Figure 9.

Depleting DBZ or expressing a phosphorylation mimetic form of Ndel1 results in a slower extension of EB3-EGFP, and coexpressing DISC1 rescues this phenotype. A, Using in utero electroporation gene transfer, the indicated vectors were transfected into the lateral ventricles of mouse embryos at E14.5. At E16.5, EB3-EGFP-expressing neurons were collected from the cortices and dissociated for primary culture. Forty-eight hours later, time-lapse images were obtained. Scale bar, 20 μm.

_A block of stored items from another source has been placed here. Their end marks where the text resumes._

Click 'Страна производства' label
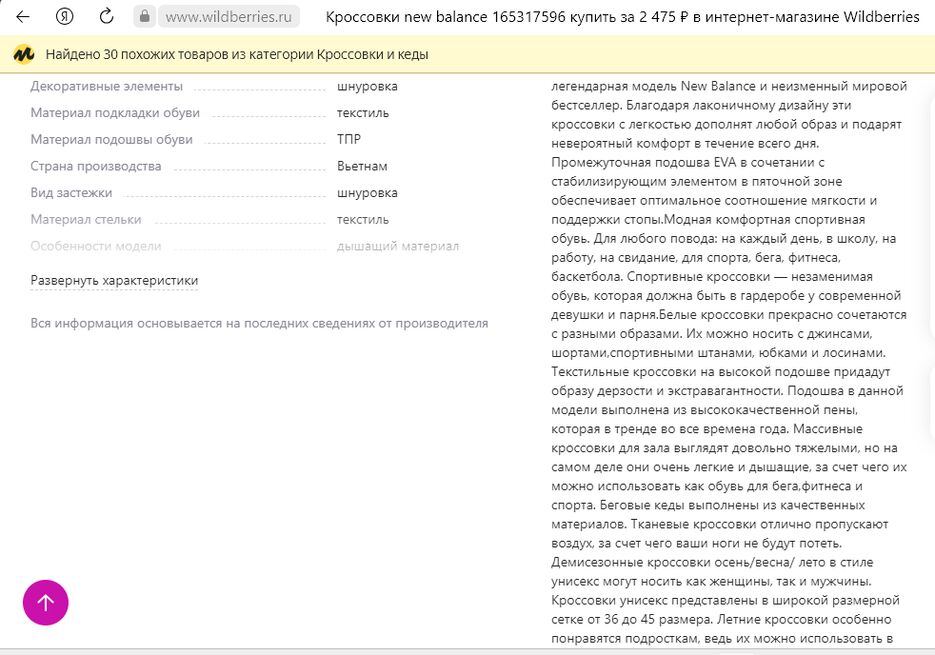 click(x=96, y=166)
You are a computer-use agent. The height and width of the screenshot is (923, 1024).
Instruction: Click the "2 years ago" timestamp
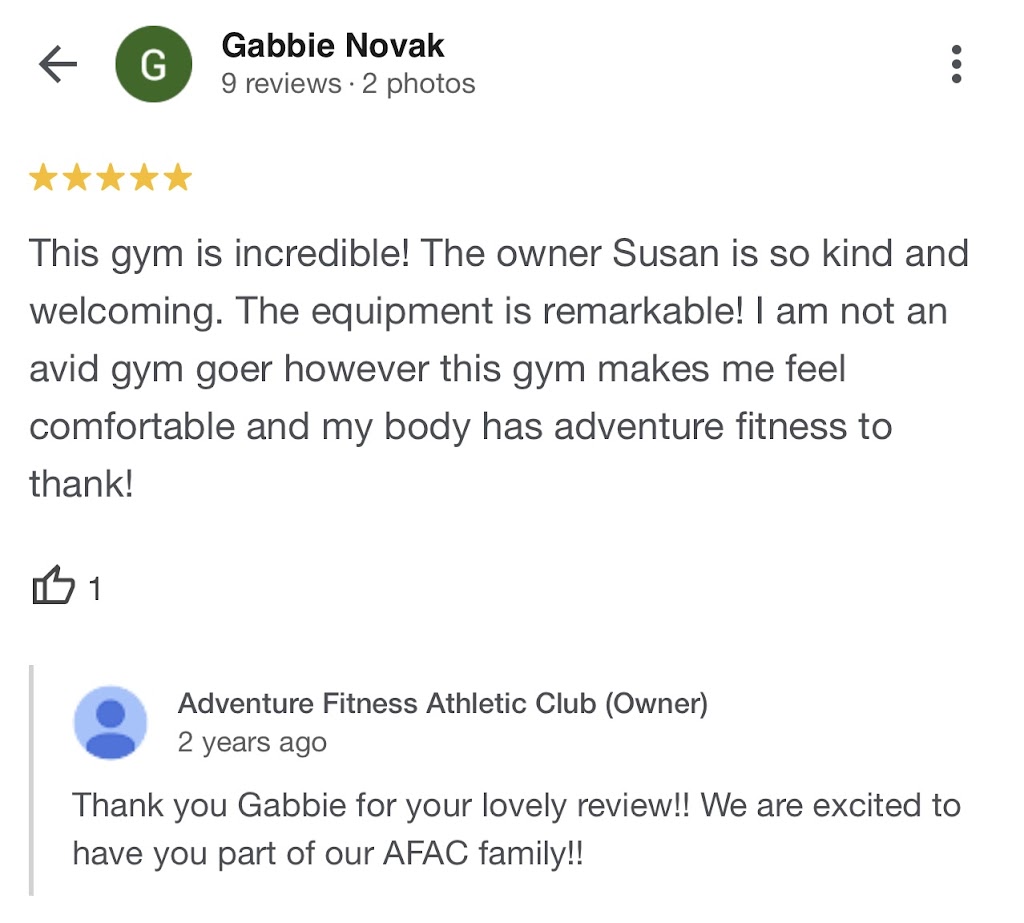click(252, 743)
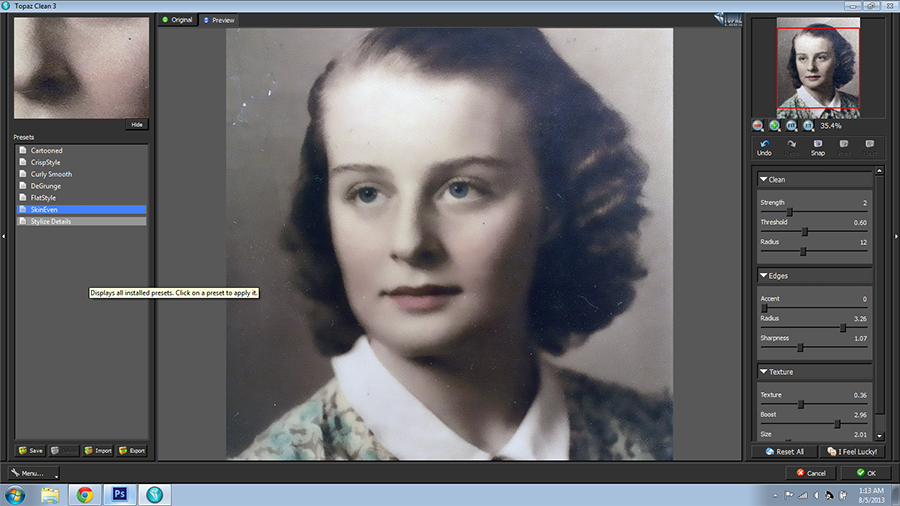Click the zoom in magnifier icon
Viewport: 900px width, 506px height.
click(775, 126)
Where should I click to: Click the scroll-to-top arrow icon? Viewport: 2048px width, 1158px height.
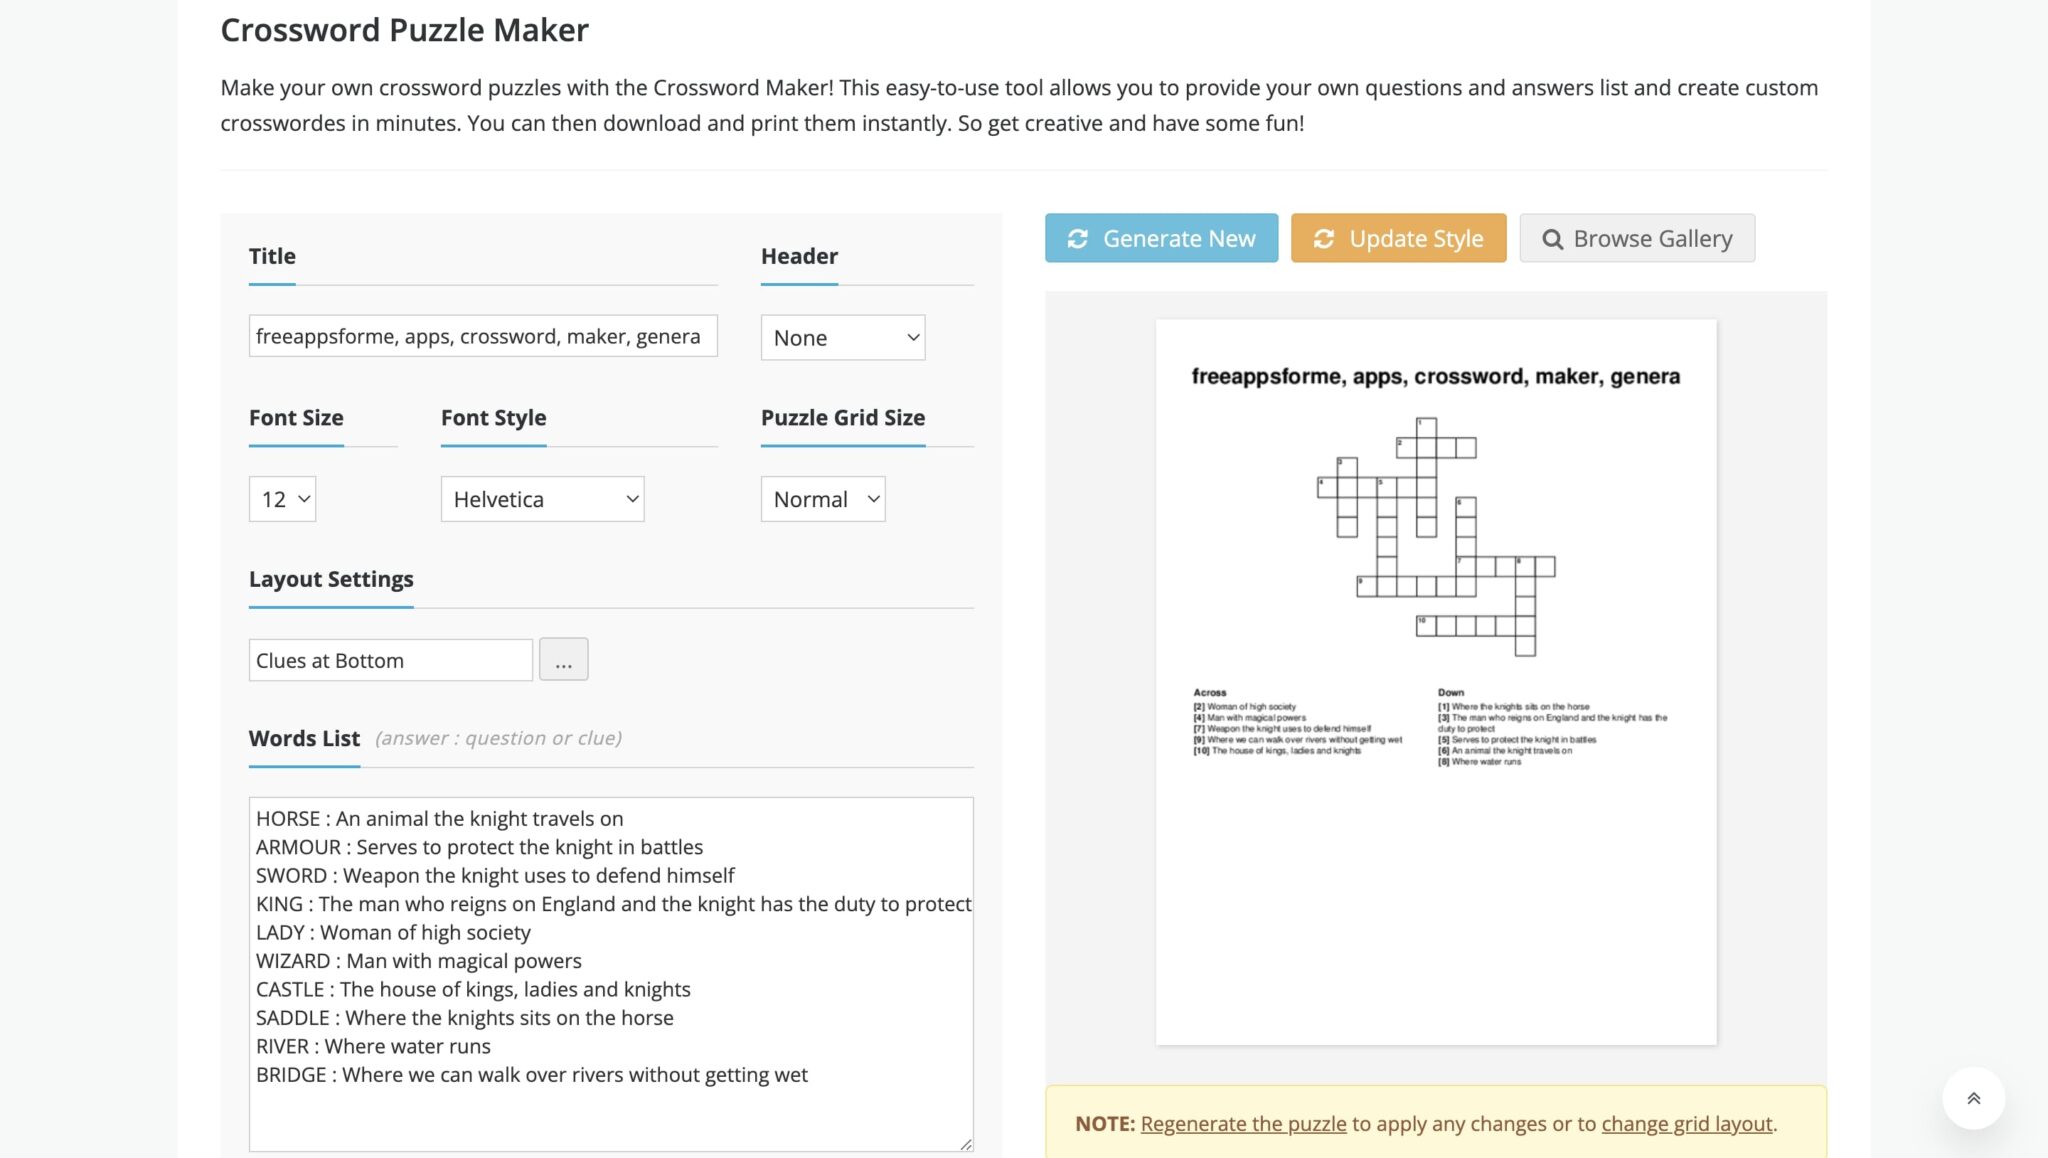1973,1097

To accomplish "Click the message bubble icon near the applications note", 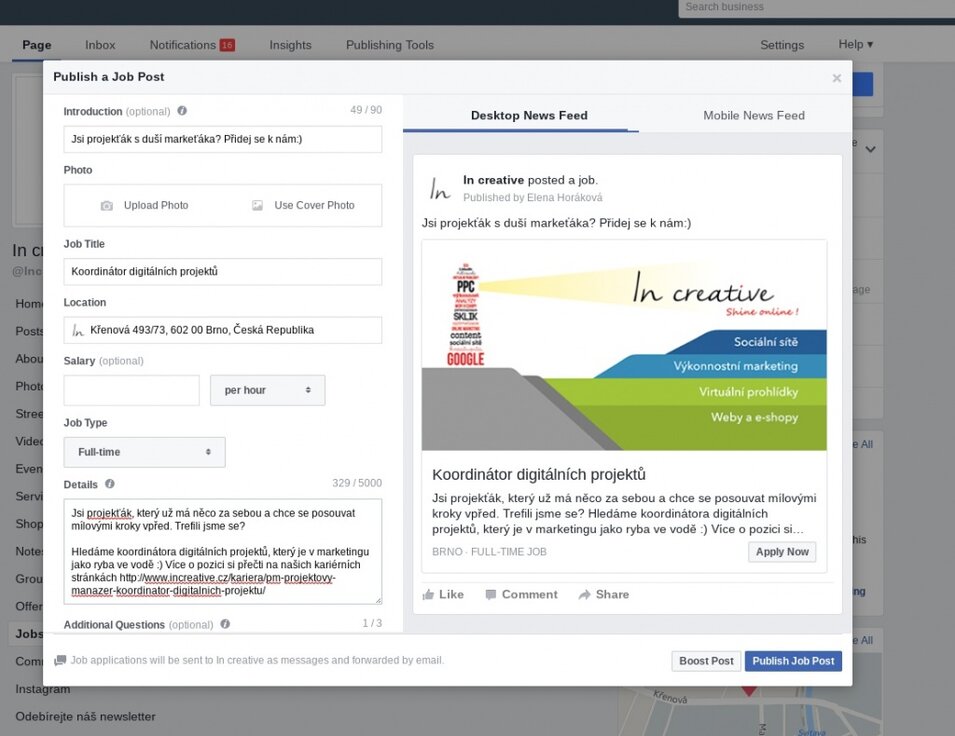I will coord(60,661).
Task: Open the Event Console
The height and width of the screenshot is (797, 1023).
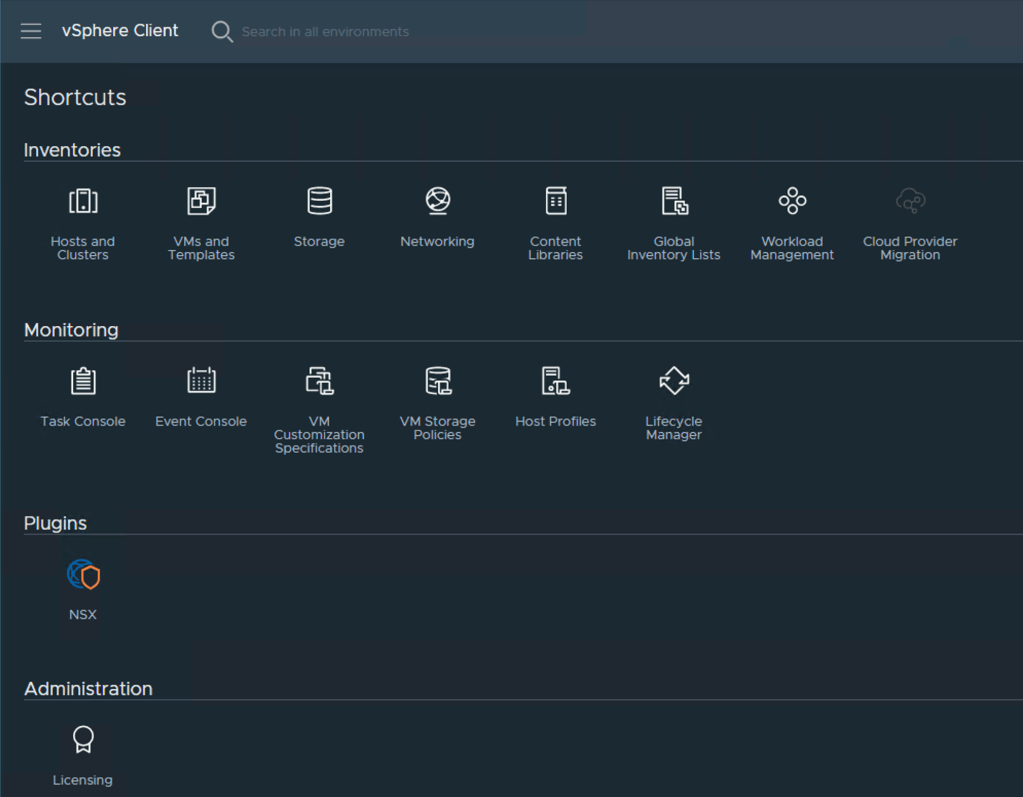Action: (201, 382)
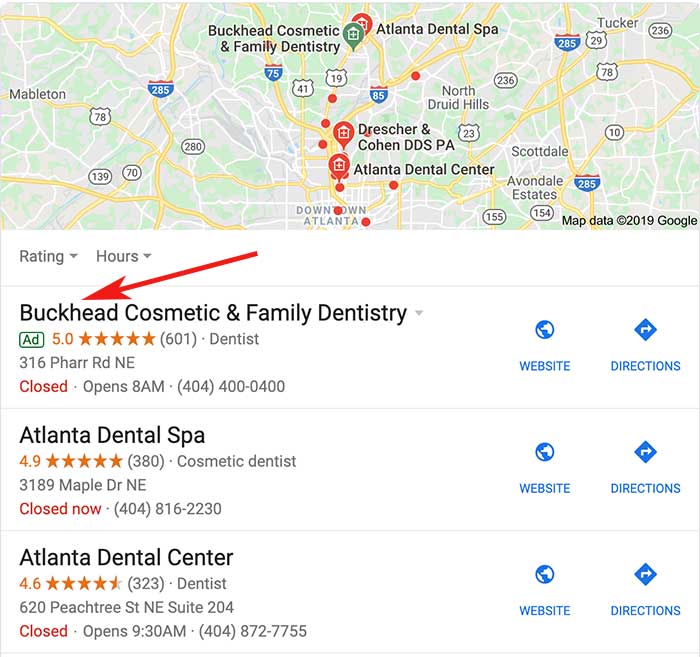
Task: Select Drescher & Cohen DDS PA map pin
Action: pyautogui.click(x=343, y=134)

EB3 binds to microtubule tips, and EB3 movements between the arrow and the arrowhead are shown in the kymographs. The results demonstrated that the EB3-EGFP velocity significantly decreased in DBZ-knockdown neurons. B, T219E:S251E Ndel1-expressing vectors or T219A:S251A Ndel1-expressing vectors were transfected together with the EB3-EGFP-expressing vector. The EB3 velocity in neurites significantly decreased in the T219E:S251E Ndel1-expressing neurons. C, D, The EB3 velocity in the neurites decreased in DBZ^−/− neurons. E, F, Human DISC1 (hDISC1)-HA-expressing vectors were cotransfected into the lateral ventricle of mouse embryos at E14.5. Unlike DBZ^−/− neurons without DISC1, no significant alteration in terms of EB3 velocity was observed among DISC1-overexpressing DBZ^+/+ neurons, DISC1-overexpressing DBZ^−/− neurons and neurons from WT. The values represent the mean ± SEM; *p < 0.05.